Meaningful Use EHR Audits: When, Not If
So your organization has accepted the feds' financial incentive. Now it's time to prove you're entitled to it.
Regardless of how much clinicians complain about their EHRs, if a hospital or medical practice accepts federal money to put them in place, it must prove it's using these electronic tools in a meaningful way, as defined by the Centers for Medicare and Medicaid Services. "When you pay $21 billion for a government program, you have to conduct appropriate oversight," Robert Anthony of the CMS said at the Healthcare Information and Management Systems Society (HIMSS) 2014 conference.
The CMS is performing pre-payment and post-payment audits on 5-10% of healthcare providers, choosing some of them randomly and others based on a CMS risk profile of suspicious or anomalous data. It's easy to get complacent when there's only a one in 10 chance of being audited, but that statistic is misleading. If 10% of all incentive recipients are audited in 2014, another 10% in 2015, and so on, eventually your organization will be targeted. As Tony Panjamapirom of the Advisory Board Co. put it in a separate HIMSS presentation: "I encourage you to think of the Meaningful Use audit as a matter of when you will get audited, not whether."
That Advisory Board Co. presentation, available on the HIMSS 2014 website, also pointed out the serious consequences of not taking the attestation and audit processes seriously. Panjamapirom explained that one provider was required to return $31 million in MU incentive payments because of an error in the EHR application it was using. Several high-level executives lost their jobs in the process. An independent report said Detroit Medical Center let go its chief medical information officer for similar missteps.
Be prepared for the audit
If the CMS decides to audit your organization, you will probably get an initial letter from Figliozzi & Co., the contractor the government has hired to conduct the vast majority of audits. Expect the letter to come electronically from a CMS email address.

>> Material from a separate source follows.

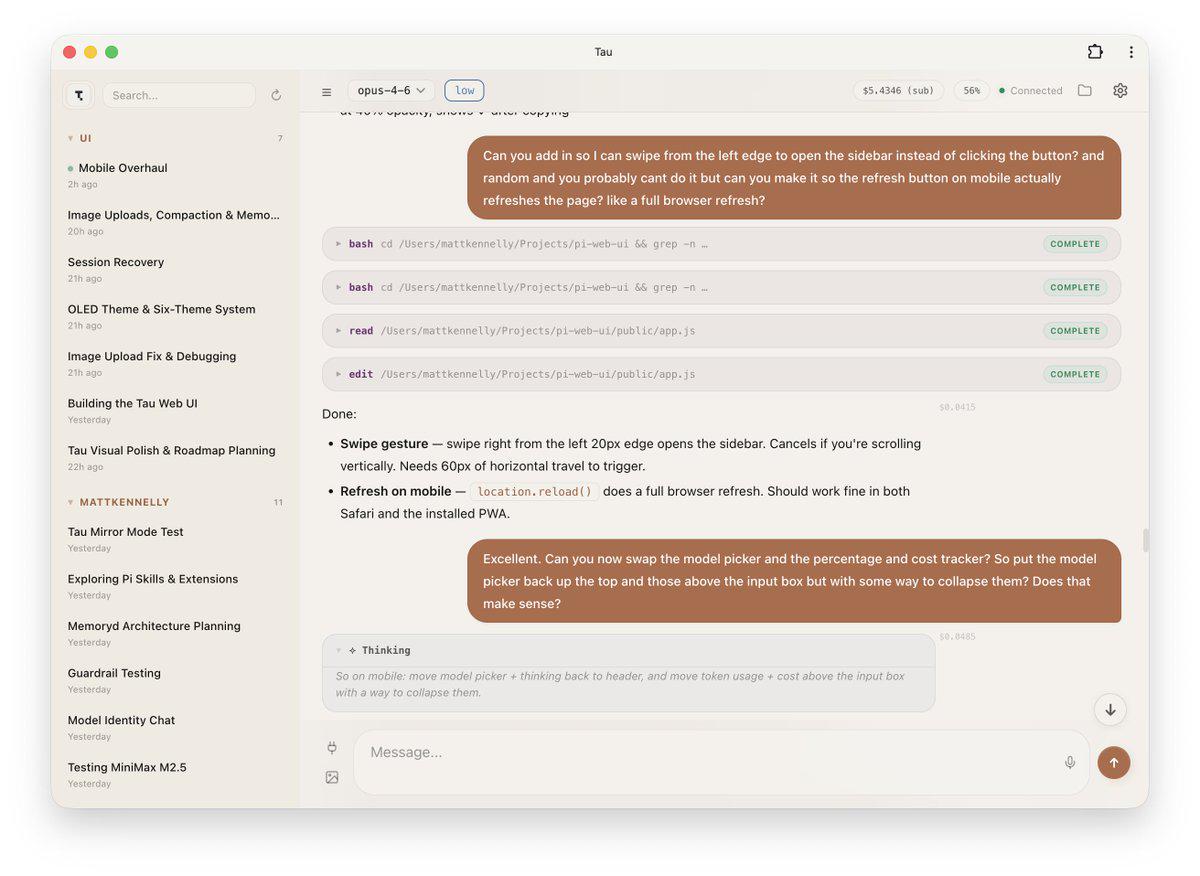Toggle the low thinking level badge
The width and height of the screenshot is (1200, 876).
pos(465,90)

The review will be conducted using information you provide in response to this request letter, but in some cases, the auditors will also conduct an on-site review and ask for a demonstration of your organization's EHR system.
One of the keys to passing a Meaningful Use audit is good documentation, which, by the way, needs to be retained for six years after attestation. That means holding on to the primary report generated by the EHR system, assuming that report was the basis for the attestation statement your organization submitted. That report should show the reporting time period for the attestation and the numerators and denominators for the quality control measures documented in your request for incentive payment.
For example, in Stage 2 of the MU program, providers must send a summary of patient care records for more than 50% of transitions of care or referrals. The denominator to meet this quality measure is the total number of transitions and referrals that occurred during the reporting period, while the numerator is the actual number of case summaries sent electronically to other facilities or clinicians. The numerator and denominator translate into a percentage the CMS is looking to confirm.
Also, keep in mind that numerators and denominators must match the numbers submitted on the CMS attestation form. That requirement may seem simple, but Anthony says you'd be surprised at how many providers have in-house documentation that doesn't match the numerator and denominators originally submitted to the CMS. One reason is that some EHR systems report these figures as snapshots, while others provide rolling totals. In the latter case, the system's tally changes as more data is entered. So the number of patients who received an electronic summary of their medical care when you submitted your initial attestation statement to CMS on May 2, 2013, for instance, will have increased by the time you saved a copy of the EHR tally on Sept. 2, 2013 -- thus the discrepancy.
The report must also show that it was generated for your individual organization. That is, it should include the National Provider Identifier, or CMS certification number, as well as your organization's name.
Some of the quality measures in the CMS regulations don't involve percentages but simply require your organization to answer Yes or No on its original report. In situations like this one, you'll need a different kind of documentation to verify that you've followed the rules.
For example, the MU program requires providers to prove they have the ability to share clinical data electronically with another care provider that has a different EHR system -- to prove the organization's interoperability capabilities. A CMS tip sheet on how to handle this type of documentation recommends "dated screenshots from the EHR system that document a test exchange of key clinical information (successful or unsuccessful) with another provider of care during the reporting period."
The prospect of an MU audit needn't keep healthcare IT managers up at night, but if you hope to survive the process without having to pay back the incentive dollars, your organization must organize the necessary documentation long before it gets that dreaded CMS letter.